All policies are written on a ‘claims made’ basis and the limit of indemnity purchased is in the aggregate. Cover will normally cease when a director’s appointment comes to an end, but an individual’s liability may continue for some time in respect of actions or inactions occurring during the period of appointment. To cover this a policy can be extended to include ‘run-off’ cover.

6. Scope of cover

The extent of cover in Directors’ and Officer’s Liability insurance policies can vary and care should be taken to know what is and what is not included.

7. Principal inclusions

7.1. Damages awarded against an insured person

7.2. Defence costs in relation to an action.
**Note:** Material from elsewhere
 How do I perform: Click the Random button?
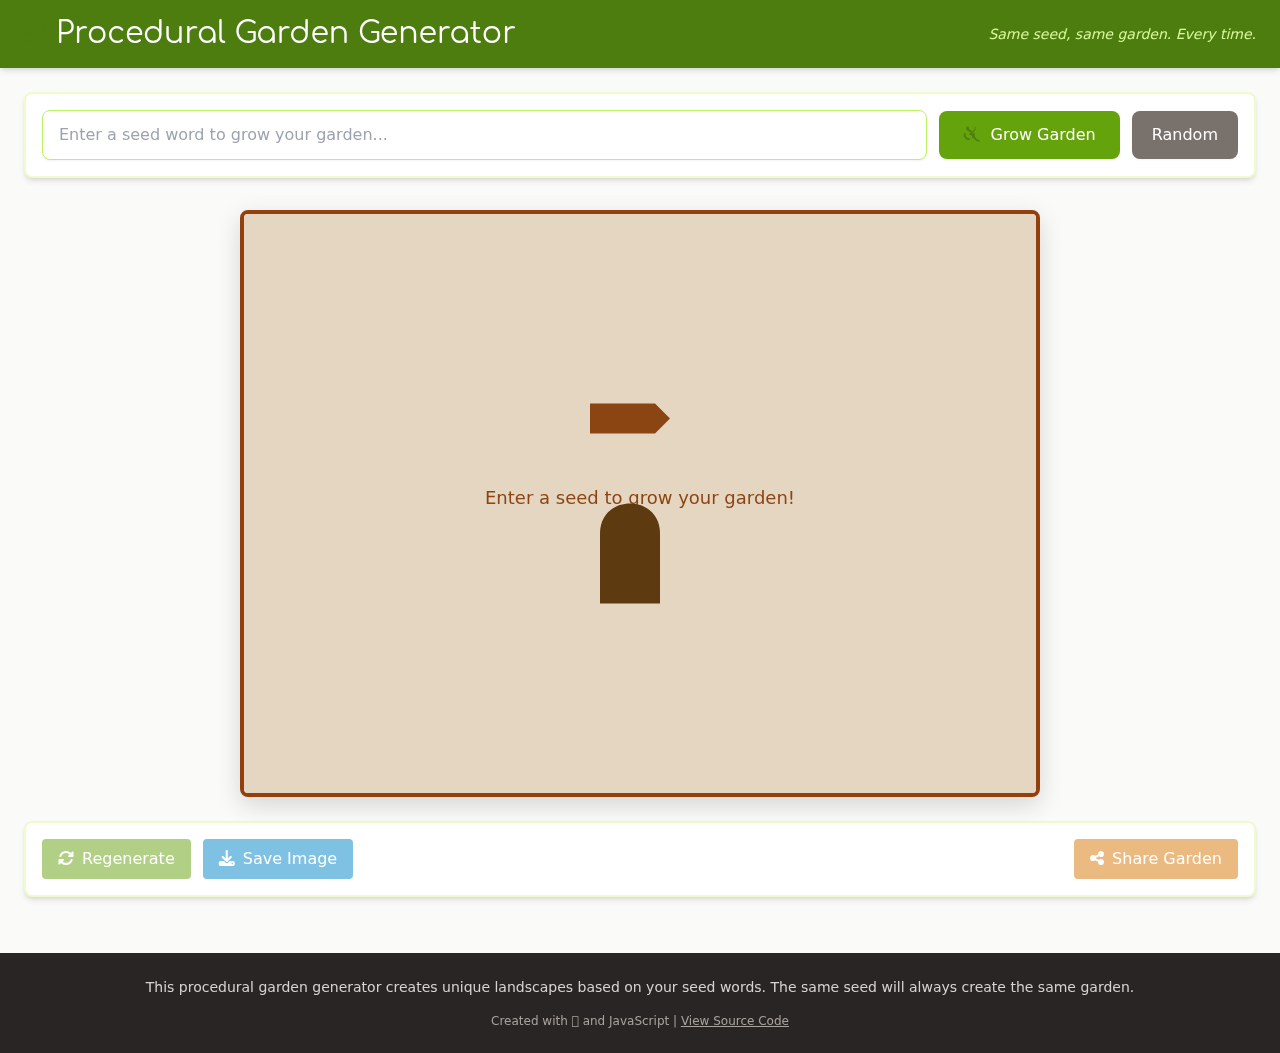pos(1184,134)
7.3. Investigation costs arising from any official investigations including the Director of Corporate Enforcement. This includes the cost of investigations in relation to restriction and disqualification

7.4. Libel and slander

8. Principal exclusions

8.1. Pending and prior litigation

8.2. A director or officer, or the company, against another director or officer

8.3. War and terrorism

8.4. Dishonest, fraudulent, criminal or malicious acts

8.5. Personal profit, remuneration or advantage

8.6. Fines and penalties

8.7. Bodily injury and damage to property – but claims against directors where the liability is primarily the liability of the company but the director has secondary liability will generally be

8.8. Pollution however generally defence costs and derivative claims may be covered

8.9. Professional indemnity

8.10. Liability in respect of pension funds or employee benefit schemes

8.11. Legal jurisdiction — some policies may restrict cover to certain geographical areas

8.12. Taxes are rarely covered

8.13. Liabilities covered elsewhere such as Employer’s or Public Liability policies

8.14. Some policies exclude major shareholder from cover.

9. Who can bring an action against directors and officers?
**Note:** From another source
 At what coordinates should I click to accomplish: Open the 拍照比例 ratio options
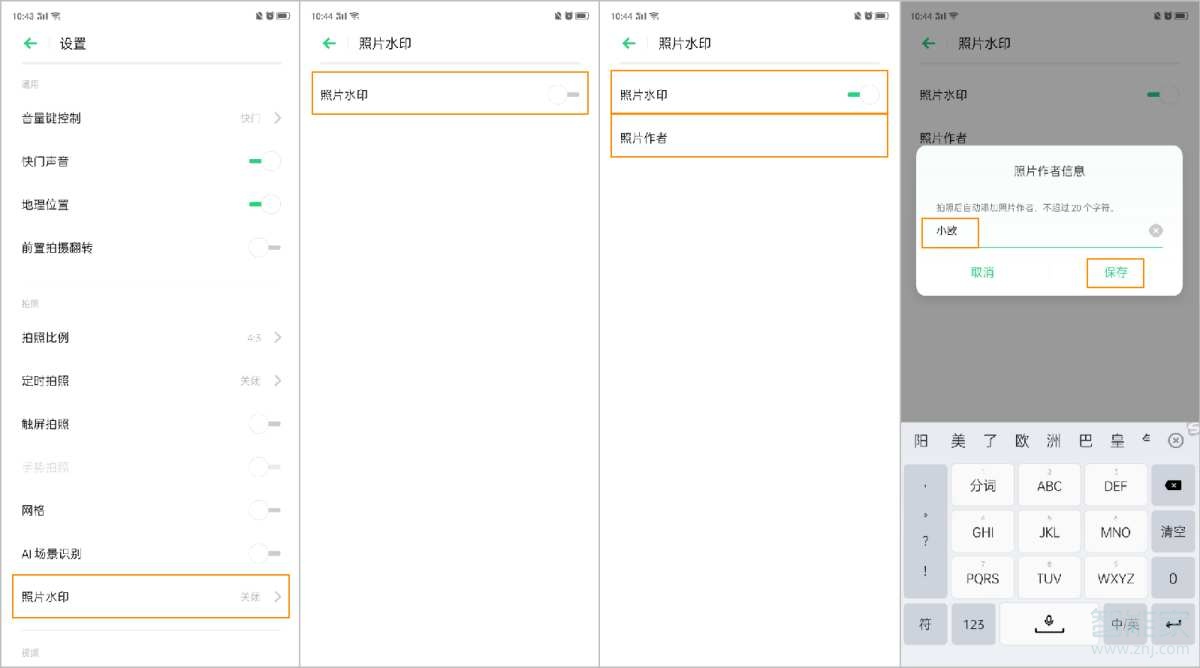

The most likely sources of actions against directors and officers are:-

9.1. Regulatory

Claims from regulatory proceedings under various statutes including Company Law Enforcement Act 2001;

9.2. Shareholders

9.2.1. Mismanagement

9.2.2. Misleading statements

9.2.3. Poor business decisions

9.3. Employees, past and present alleging

9.3.1. Sexual harassment

9.3.2. Unfair dismissal

9.3.3. Discrimination

9.4. Customers

Disputes relating to contracts

9.5. Creditors


10. Legislation

A director can be indemnified by his company under section 391 of the Companies Act 1963 if he is involved in proceedings arising from negligence, default, breach of duty or breach of trust but only if the director can prove that he acted honestly, reasonably and he ought fairly to be excused. This could be time consuming and expensive.

The effectiveness of directors’ and officers’ insurance policies was in doubt until April 2004 when an amendment to section 200 of the Companies Act 1963 provided that a company could purchase insurance for officer’s liability in relation to any negligence, default, breach of duty or breach of trust.


This information is for guidance purposes only. It does not constitute legal or professional advice. Professional or legal advice should be obtained before taking or refraining from any action as a result of the contents of this publication. No liability is accepted by Reddy Charlton for any action taken in reliance on the information contained herein. Any and all information is subject to change.